The problem is that the trial court did not rule on the motion for new trial. The reason that it did not is that it considered the issue moot in light of its other rulings that MICRA applied to limit Ms. N.'s damages and, more fundamentally, that she could not be compensated in damages at all. As we have discussed, these rulings are erroneous, and the new trial issues are not moot.
Those issues must be resolved by the trial court in the first instance. Thus, even though the court sustained objections to argument by Ms. N.'s attorney on several occasions, and gave the standard instruction that the jury was not to assess damages on the basis of punishing or making an example of cross-appellant (BAJI No. 14.61), we do not know whether the trial court considered the instructions sufficient to overcome any prejudice brought about by the improper argument. The court simply did not express itself on that issue. We also do not know whether the trial court would have considered a trial order conditioned on a remittitur under Code of Civil Procedure section 657 to be appropriate. (See Teitel v. First Los Angeles Bank (1991) 231 Cal.App.3d 1593, 1605, 282 Cal.Rptr. 916.)

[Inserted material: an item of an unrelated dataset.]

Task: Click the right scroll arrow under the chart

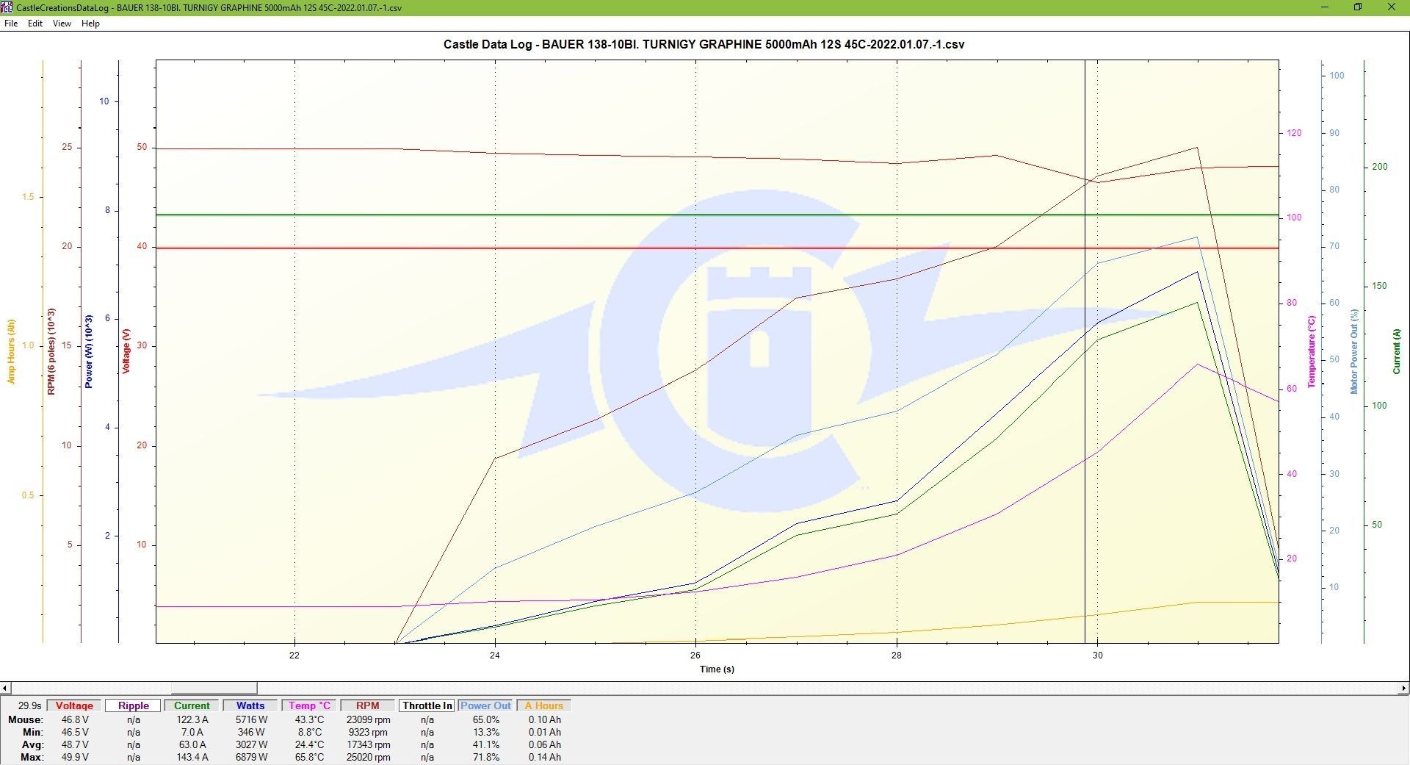Action: [1403, 689]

We therefore remand the case to the trial court so that it may fully rule on the issues relating to the verdict that were presented in the new trial motion.
DISPOSITION
The judgment notwithstanding the verdict is reversed, and the case is remanded to the trial court with directions to hear and decide the motion for new trial, and for further proceedings consistent with the ARLEIGH M. WOODS, P.J., and TAYLOR, J., Assigned, concur.
Assigned by the Chairperson of the Judicial Council.
"(a) In any action for injury against a health care provider based on professional negligence, the injured plaintiff shall be entitled to recover noneconomic losses to compensate for pain, suffering, inconvenience, physical impairment, disfigurement and other nonpecuniary damages. [p] (b) In no action shall the amount of damages for noneconomic losses exceed two hundred fifty thousand dollars ($250,000). [p] (c) For the purposes of this section: [p ] (1) 'Health care provider' means any person licensed or certified pursuant to Division 2 (commencing with Section 500) of the Business and Professions Code, or licensed pursuant to the Osteopathic Initiative Act, or the Chiropractic Initiative Act, or licensed pursuant to Chapter 2.5 (commencing with Section 1440) of Division 2 of the Health and Safety Code; and any clinic, health dispensary, or health facility, licensed pursuant to Division 2 (commencing with Section 1200) of the Health and Safety Code. 'Health care provider' includes the legal representatives of a health care provider; [p] (2) 'Professional negligence' means a negligent act or omission to act by a health care provider in the rendering of professional services, which act or omission is the proximate cause of a personal injury or wrongful death, provided that such services are within the scope of services for which the provider is licensed and which are not within any restriction imposed by the licensing agency or licensed hospital."